'''

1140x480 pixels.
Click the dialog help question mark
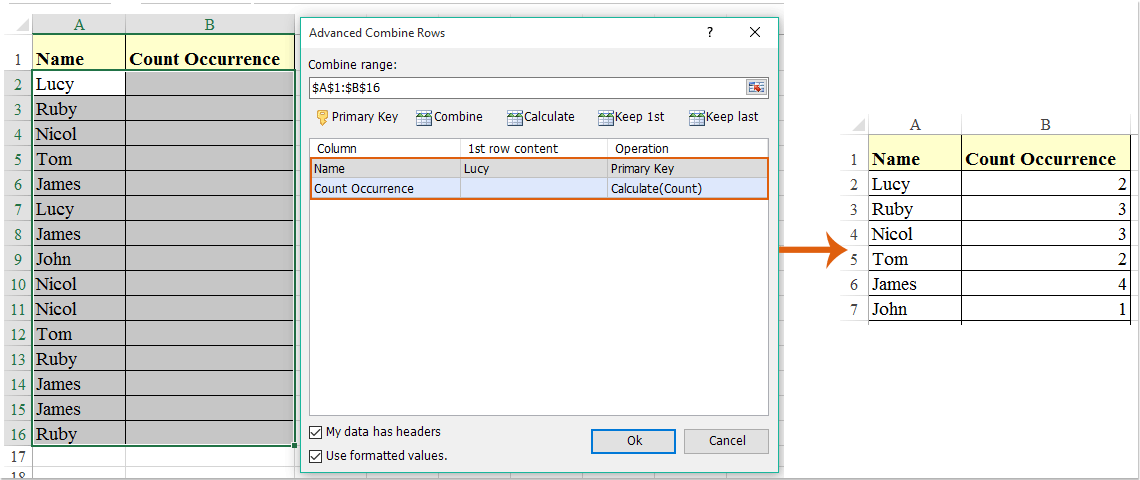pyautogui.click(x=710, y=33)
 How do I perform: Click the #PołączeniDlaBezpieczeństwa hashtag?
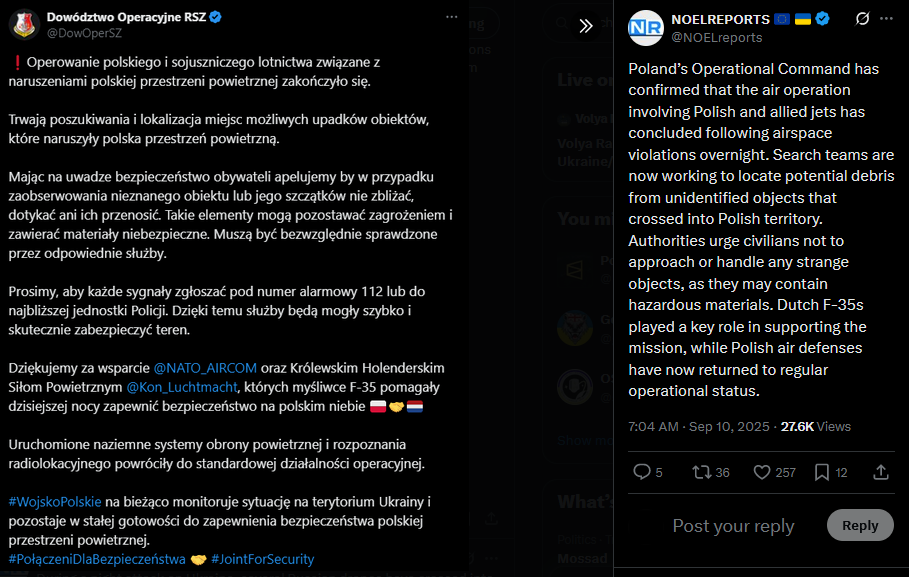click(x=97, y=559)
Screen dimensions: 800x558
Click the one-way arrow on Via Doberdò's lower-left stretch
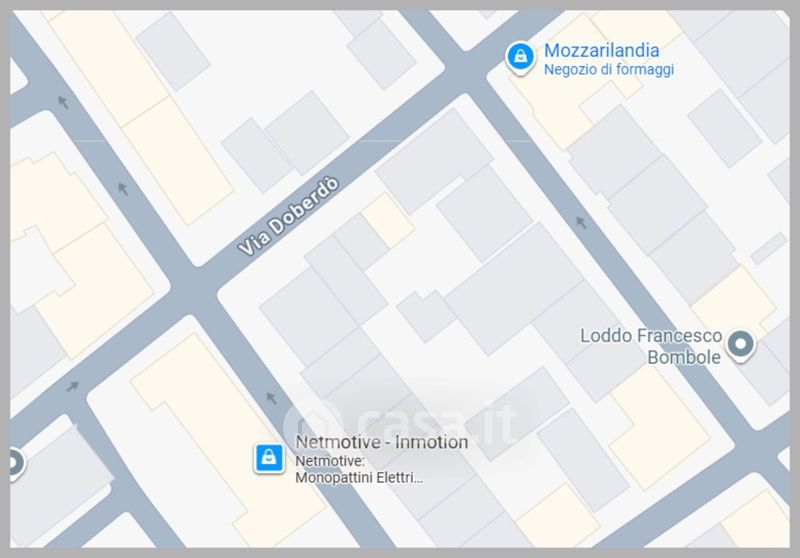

'''

Omit the pictures. Write out exactly the lines from the one containing "Screen dimensions: 800x558" through the last line of the entries, both of them included.

Screen dimensions: 800x558
Click the one-way arrow on Via Doberdò's lower-left stretch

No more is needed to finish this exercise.